Размер шрифта
-
+

Заберу тебя у отца - стр. 30

Вот так. Просто и снова без эмоций он вываливает на меня все так, что я не успеваю подготовиться. Просто сажусь, растерянно глядя на него – и одними губами произношу:

- Мне жаль.

Роб кивает – так, будто и ему жаль того мальчика, оставшегося в раннем возрасте без единого адекватного взрослого.

Я сглатываю, облизываю пересохшие губы – и говорю то, что вспыхивает в уставшей голове:

- Ее… Можно понять.

Роб морщиться, словно это вызывает у него сильнейшую зубную боль. Простая фраза – но я вижу, как его скулы белеют, и взгляд становится еще более острым, колючим.

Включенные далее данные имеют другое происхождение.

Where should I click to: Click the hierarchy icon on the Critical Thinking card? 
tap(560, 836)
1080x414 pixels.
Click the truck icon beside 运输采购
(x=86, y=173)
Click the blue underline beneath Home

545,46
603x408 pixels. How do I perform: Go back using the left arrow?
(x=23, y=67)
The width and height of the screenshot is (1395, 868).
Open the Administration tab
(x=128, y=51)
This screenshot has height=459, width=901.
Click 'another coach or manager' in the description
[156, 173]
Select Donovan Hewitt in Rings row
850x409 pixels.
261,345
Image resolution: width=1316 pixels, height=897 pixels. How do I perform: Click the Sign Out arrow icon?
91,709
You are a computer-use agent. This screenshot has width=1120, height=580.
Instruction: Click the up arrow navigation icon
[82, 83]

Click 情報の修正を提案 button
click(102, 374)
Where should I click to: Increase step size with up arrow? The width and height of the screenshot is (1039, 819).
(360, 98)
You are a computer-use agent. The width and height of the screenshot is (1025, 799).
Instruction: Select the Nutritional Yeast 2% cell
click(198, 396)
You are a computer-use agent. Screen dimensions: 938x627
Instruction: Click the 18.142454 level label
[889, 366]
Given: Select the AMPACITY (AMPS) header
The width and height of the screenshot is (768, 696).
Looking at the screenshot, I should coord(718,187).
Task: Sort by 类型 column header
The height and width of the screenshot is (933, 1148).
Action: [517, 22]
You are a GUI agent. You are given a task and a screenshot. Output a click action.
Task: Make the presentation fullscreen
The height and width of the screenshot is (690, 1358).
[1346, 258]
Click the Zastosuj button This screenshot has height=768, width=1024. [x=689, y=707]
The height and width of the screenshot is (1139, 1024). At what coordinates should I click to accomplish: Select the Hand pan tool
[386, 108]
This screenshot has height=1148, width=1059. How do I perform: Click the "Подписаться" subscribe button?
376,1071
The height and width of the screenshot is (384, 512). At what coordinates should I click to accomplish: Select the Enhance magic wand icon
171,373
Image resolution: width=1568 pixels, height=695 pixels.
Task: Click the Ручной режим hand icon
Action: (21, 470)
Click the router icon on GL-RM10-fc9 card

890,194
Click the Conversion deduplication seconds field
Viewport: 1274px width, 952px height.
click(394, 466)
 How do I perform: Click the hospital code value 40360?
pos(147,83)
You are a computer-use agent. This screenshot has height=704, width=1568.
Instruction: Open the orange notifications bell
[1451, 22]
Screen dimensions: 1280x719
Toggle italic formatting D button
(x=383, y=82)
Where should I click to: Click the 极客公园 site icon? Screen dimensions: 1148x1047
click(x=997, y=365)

- Я долго сочувствовал ей. Пытался помочь – как умел и мог в каждый из годов нашей жизни. Но когда ты трясущийся и голодный едешь в скорой, молясь, чтобы в этот раз твою мать откачали, и просишь доктора не звонить в опеку, чтоб тебя не забрали в детдом, капля за каплей жалость перетекает в обреченность. А потом ты пытаешься выгнать ее дружков-собутыльников из вашей квартиры – и получаешь леща за то, что «так говоришь со старшими». И тоже уже меньше сочувствуешь, когда родная мать не встает на твою защиту, а лишь считает мелочь на очередную порцию алкоголя. Ты воруешь деньги, когда после выплаты по безработице она напивается и отрубается – и этого хватает, чтоб не умереть с голоду, когда она в очередной раз запьет. Не постоянно – неделя через три, или две через две. Зависит… Да хрен знает, от чего, на самом деле. Я просто жил в круговороте страха, зная, что в любой день придя со школы могу обнаружить маман в луже блевоты, и пытаться нащупать пульс, чтоб понять – спит или уже…

Он качает подбородком, а я тихо тянусь к нему, желая обнять. Роб качает головой, скрещивая на груди руки, словно мне нельзя сейчас прикасаться к нему.

- Ты не пробовал показать ее психологам? – я действительно не знаю, что говорить, - у нее же проблемы, она не справляется сама…

Лучше бы молчала. Потому что после этого Роба словно подменяют – и он вскакивает с кровати, с издевкой смотря на меня.

- Одно и то же, блять. С детства – у нее проблемы, помоги, покажи, заплати, позаботься. Ты не поймешь, какого ей. А кто-нибудь, черт возьми, понимал, какого ребенку, на которого ей всю жизнь было насрать?! А?!

- Я не…

- Знаю. Ты не хотела, не знаешь и не понимаешь. Это нормально, ты с детства живешь в других условиях. Но не надо раздавать советы там, где ты ничего не шаришь, ясно?!

Я вздрагиваю, когда Роб уходит, шарахая дверью моей спальни, а следом балконной створкой. Молча вытираю глаза, потому что слезы собираются в уголках от несправедливости происходящего. И нет – не потому, что на меня тут накричали.

А от картинки маленького испуганного мальчика, который не знает, за что ему такая жизнь. Которого не долюбили, не пожалели, и сейчас пытаются укорить тем, как живет его мать.

Именно этого мальчика я сейчас видела в сверкающих глазах, и просто до боли хотела сказать ему – я здесь, я рядом. Я понимаю больше чем тебе может казаться…

Открыв дверь, и чувствуя, как с балкона тянет дымом, и иду туда, хоть и знаю, что сейчас, наверно, еще не время. Но внутренний голос отчаянно шепчет – ты нужна ему. И я вхожу на застекленную, холодную лоджию, как в клетку ко льву – отбрасывая назад сомнения, и решаясь на самый отчаянный шаг.

14. Глава 14

Глава 14

Роб

Делая очередную глубокую затяжку на просторном балконе, я пытаюсь успокоиться, но выход откровенно плохо.